Reproduce the entries word for word, from the line containing "You are a computer-use" through the end of the entries, and leave the pictures out of your answer.
################
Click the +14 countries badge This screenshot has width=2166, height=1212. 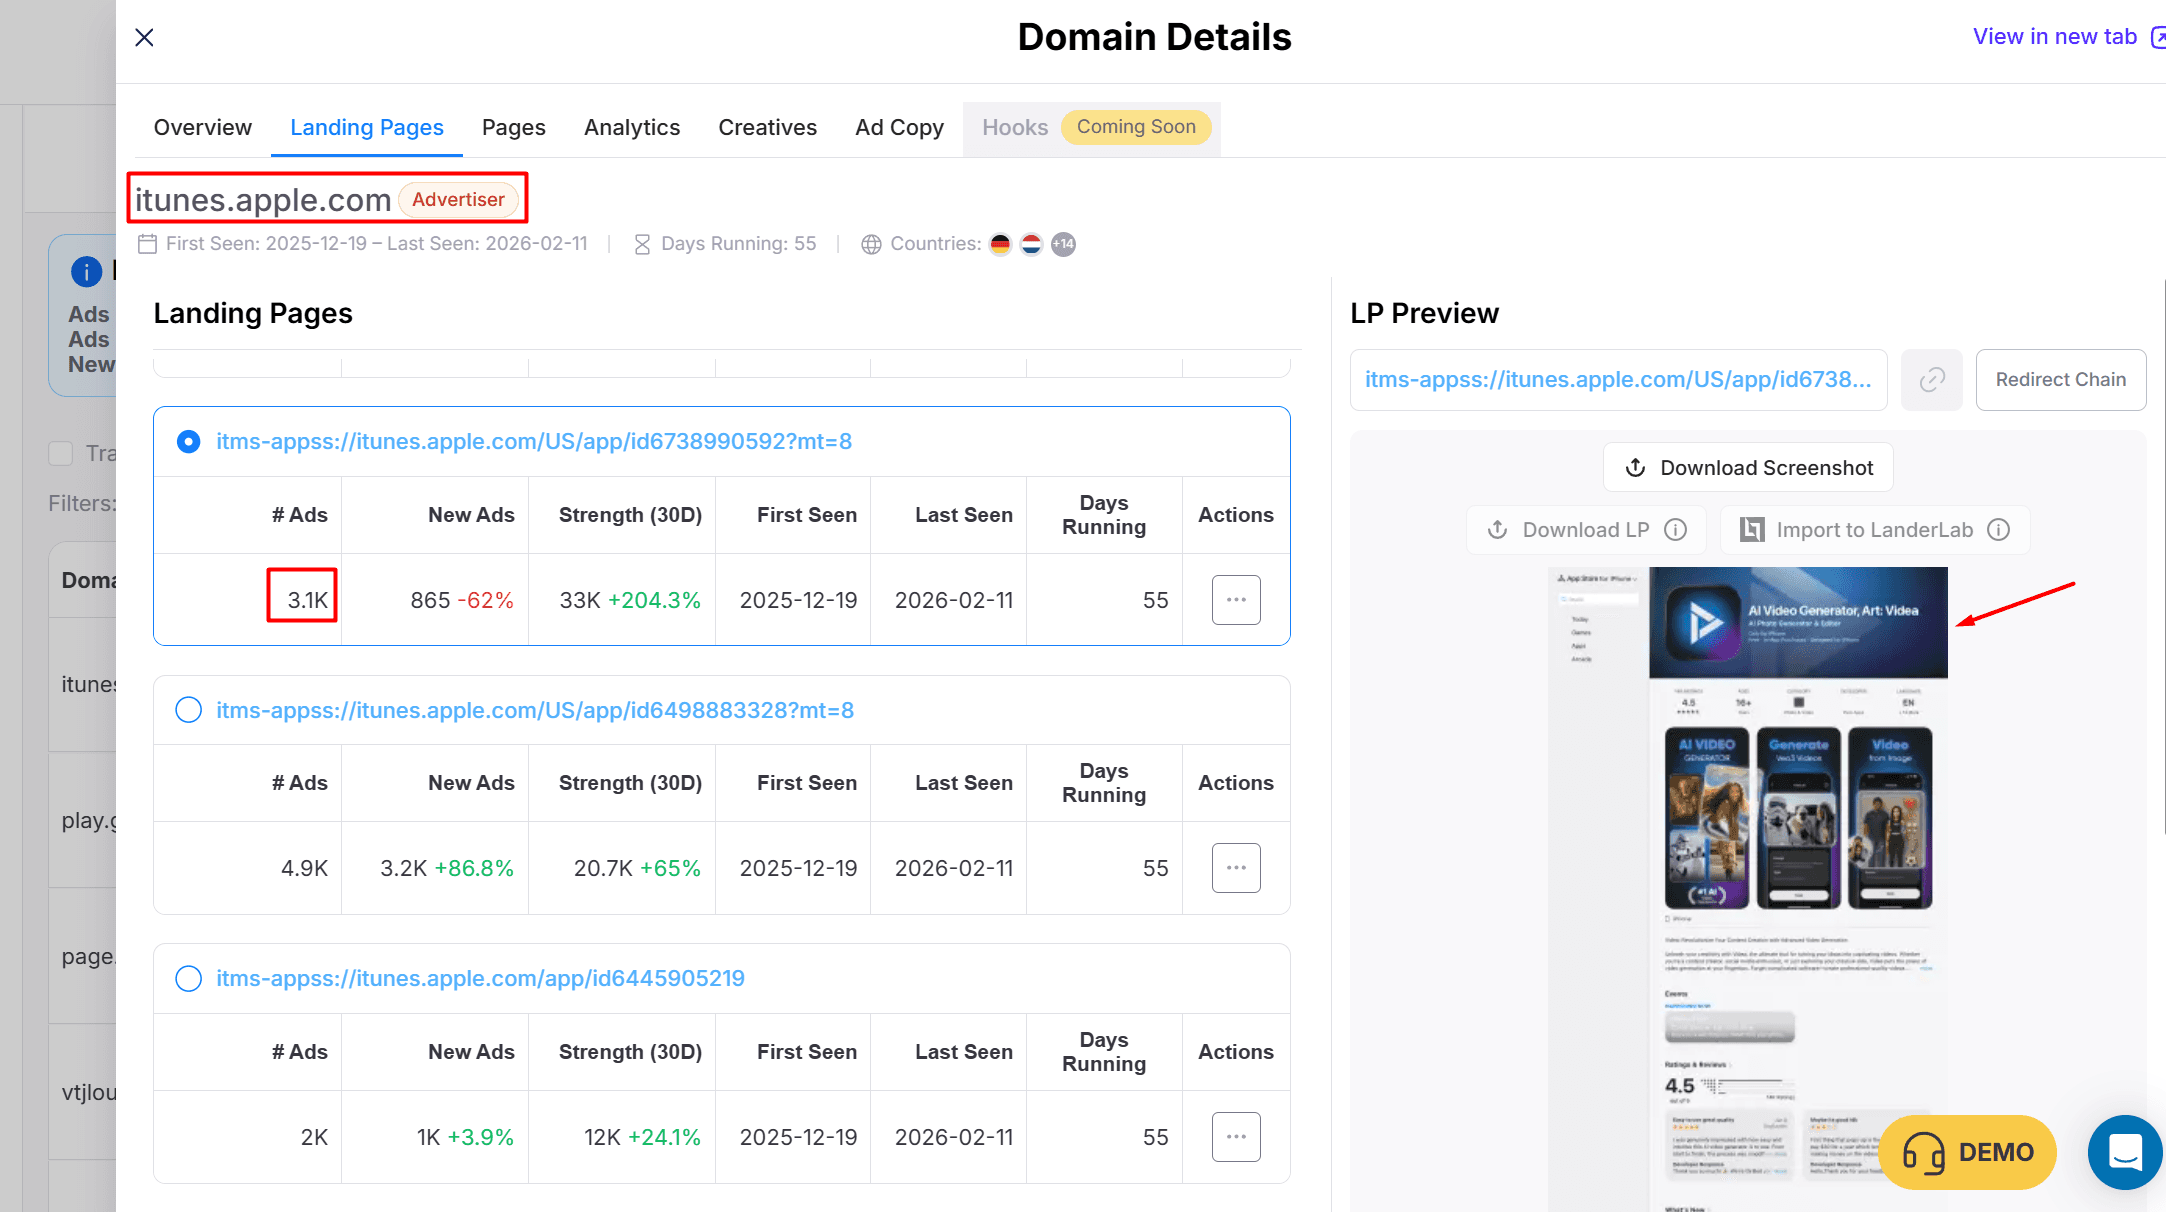1064,244
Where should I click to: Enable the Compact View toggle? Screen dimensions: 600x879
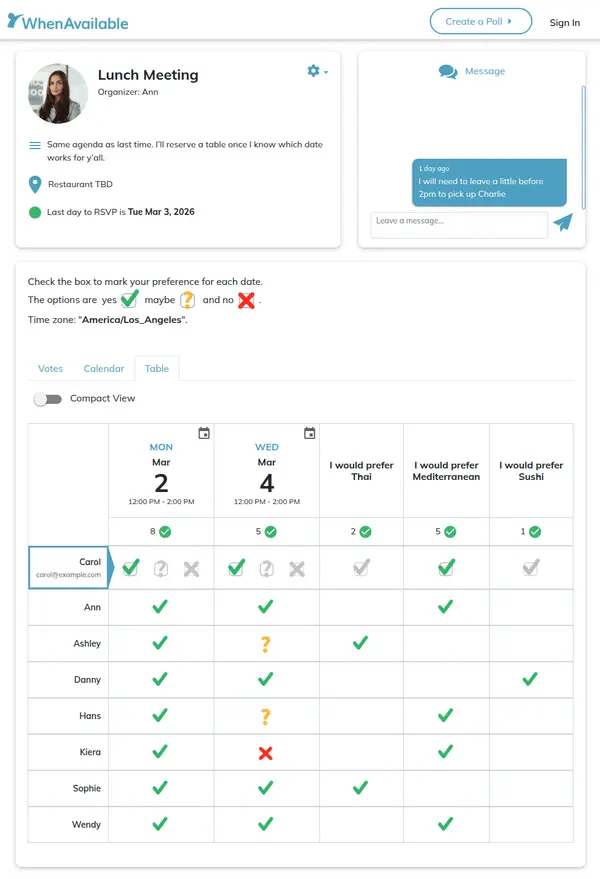coord(48,398)
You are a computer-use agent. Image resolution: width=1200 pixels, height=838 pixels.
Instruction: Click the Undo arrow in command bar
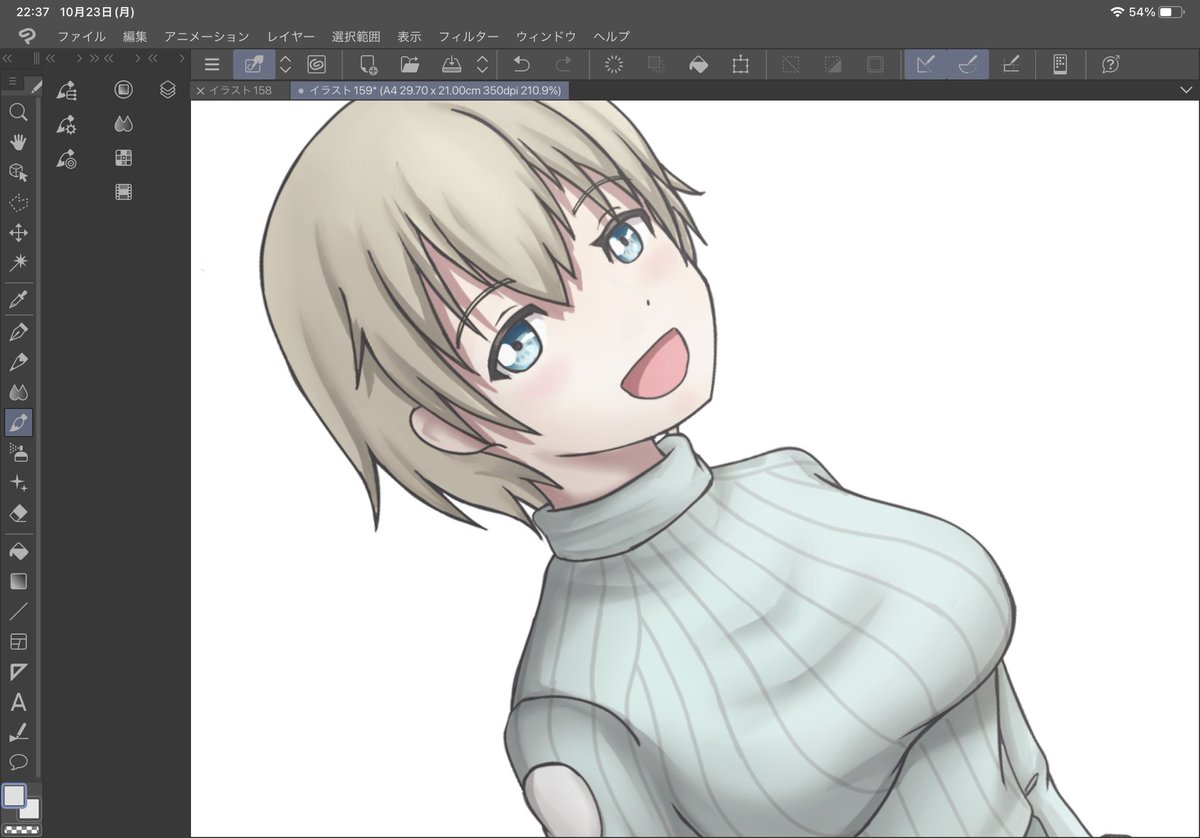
################
**Exercise response:**
You are a computer-use agent. Image resolution: width=1200 pixels, height=838 pixels.
Instruction: Click the Undo arrow in command bar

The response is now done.